Start of EXERCISE MATERIAL

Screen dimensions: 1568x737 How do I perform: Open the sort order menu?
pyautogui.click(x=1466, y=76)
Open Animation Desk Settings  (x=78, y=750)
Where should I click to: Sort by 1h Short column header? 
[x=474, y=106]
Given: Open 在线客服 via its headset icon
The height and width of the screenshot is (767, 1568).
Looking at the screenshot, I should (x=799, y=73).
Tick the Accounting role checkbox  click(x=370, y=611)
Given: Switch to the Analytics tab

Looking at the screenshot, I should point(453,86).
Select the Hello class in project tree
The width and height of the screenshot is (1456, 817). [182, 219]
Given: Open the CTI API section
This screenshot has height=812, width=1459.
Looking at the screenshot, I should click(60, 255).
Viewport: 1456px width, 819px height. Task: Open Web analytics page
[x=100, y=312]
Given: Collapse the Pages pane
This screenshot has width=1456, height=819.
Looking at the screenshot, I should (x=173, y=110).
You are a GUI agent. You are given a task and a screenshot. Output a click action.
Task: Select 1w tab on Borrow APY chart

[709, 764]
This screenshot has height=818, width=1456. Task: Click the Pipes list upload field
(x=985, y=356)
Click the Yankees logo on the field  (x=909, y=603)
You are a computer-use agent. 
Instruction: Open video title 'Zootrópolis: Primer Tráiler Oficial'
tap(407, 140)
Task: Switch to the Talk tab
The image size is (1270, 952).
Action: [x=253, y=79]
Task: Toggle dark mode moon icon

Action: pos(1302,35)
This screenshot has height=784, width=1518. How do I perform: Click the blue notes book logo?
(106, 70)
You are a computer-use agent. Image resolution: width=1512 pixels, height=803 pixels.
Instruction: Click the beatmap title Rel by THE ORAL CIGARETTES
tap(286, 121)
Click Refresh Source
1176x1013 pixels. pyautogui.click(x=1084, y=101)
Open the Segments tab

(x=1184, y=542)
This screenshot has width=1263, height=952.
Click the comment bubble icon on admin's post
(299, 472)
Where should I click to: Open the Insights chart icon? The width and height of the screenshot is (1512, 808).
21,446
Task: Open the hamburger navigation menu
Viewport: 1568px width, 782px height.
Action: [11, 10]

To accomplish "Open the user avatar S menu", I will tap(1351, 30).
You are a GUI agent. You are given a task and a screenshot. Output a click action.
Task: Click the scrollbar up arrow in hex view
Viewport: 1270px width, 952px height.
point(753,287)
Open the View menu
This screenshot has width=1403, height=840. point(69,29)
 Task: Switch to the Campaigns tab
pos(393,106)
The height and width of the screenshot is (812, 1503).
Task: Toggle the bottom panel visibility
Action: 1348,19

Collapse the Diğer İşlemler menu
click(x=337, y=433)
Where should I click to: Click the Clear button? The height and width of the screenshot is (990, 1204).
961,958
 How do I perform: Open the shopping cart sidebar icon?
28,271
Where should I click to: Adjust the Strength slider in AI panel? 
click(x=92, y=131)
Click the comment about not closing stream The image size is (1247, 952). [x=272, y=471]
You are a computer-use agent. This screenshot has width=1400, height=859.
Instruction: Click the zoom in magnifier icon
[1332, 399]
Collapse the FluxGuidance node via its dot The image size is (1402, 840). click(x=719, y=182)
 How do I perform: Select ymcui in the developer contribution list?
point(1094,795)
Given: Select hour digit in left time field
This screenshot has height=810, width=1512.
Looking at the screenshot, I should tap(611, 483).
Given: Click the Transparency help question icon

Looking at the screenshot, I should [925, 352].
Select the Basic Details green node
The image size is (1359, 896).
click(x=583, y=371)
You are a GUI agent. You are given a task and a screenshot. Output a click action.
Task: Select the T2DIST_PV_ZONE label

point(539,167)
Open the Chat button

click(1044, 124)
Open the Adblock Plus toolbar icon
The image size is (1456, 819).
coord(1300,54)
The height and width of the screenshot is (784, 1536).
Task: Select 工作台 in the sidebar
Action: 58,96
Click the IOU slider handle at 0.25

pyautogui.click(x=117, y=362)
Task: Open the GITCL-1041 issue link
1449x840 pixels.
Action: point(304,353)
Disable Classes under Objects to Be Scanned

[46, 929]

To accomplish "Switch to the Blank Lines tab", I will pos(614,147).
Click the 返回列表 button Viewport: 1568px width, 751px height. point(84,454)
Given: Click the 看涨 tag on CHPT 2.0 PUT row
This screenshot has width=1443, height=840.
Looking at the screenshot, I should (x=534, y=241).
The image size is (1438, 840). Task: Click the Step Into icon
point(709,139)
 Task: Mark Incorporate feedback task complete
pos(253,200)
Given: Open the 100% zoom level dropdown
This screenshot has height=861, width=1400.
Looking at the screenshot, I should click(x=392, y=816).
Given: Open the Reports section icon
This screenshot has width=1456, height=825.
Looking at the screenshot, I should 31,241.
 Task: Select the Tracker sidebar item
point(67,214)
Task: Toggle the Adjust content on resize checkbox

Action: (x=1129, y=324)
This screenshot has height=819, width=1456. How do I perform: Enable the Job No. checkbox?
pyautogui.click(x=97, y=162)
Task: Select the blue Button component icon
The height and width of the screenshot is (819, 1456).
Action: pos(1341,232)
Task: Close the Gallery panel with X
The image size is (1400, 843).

End of EXERCISE MATERIAL

WORK REQUIRED => Exactly the lines above from the one with "Select the Basic Details green node" to the one with "Given: Open the Reports section icon", both included, are to be quoted; leave the rest out.

ANSWER TO THIS TASK =>
Select the Basic Details green node
The image size is (1359, 896).
click(x=583, y=371)
You are a GUI agent. You are given a task and a screenshot. Output a click action.
Task: Select the T2DIST_PV_ZONE label

point(539,167)
Open the Chat button

click(1044, 124)
Open the Adblock Plus toolbar icon
The image size is (1456, 819).
coord(1300,54)
The height and width of the screenshot is (784, 1536).
Task: Select 工作台 in the sidebar
Action: 58,96
Click the IOU slider handle at 0.25

pyautogui.click(x=117, y=362)
Task: Open the GITCL-1041 issue link
1449x840 pixels.
Action: point(304,353)
Disable Classes under Objects to Be Scanned

[46, 929]

To accomplish "Switch to the Blank Lines tab", I will pos(614,147).
Click the 返回列表 button Viewport: 1568px width, 751px height. point(84,454)
Given: Click the 看涨 tag on CHPT 2.0 PUT row
This screenshot has width=1443, height=840.
Looking at the screenshot, I should (x=534, y=241).
The image size is (1438, 840). Task: Click the Step Into icon
point(709,139)
 Task: Mark Incorporate feedback task complete
pos(253,200)
Given: Open the 100% zoom level dropdown
This screenshot has height=861, width=1400.
Looking at the screenshot, I should click(x=392, y=816).
Given: Open the Reports section icon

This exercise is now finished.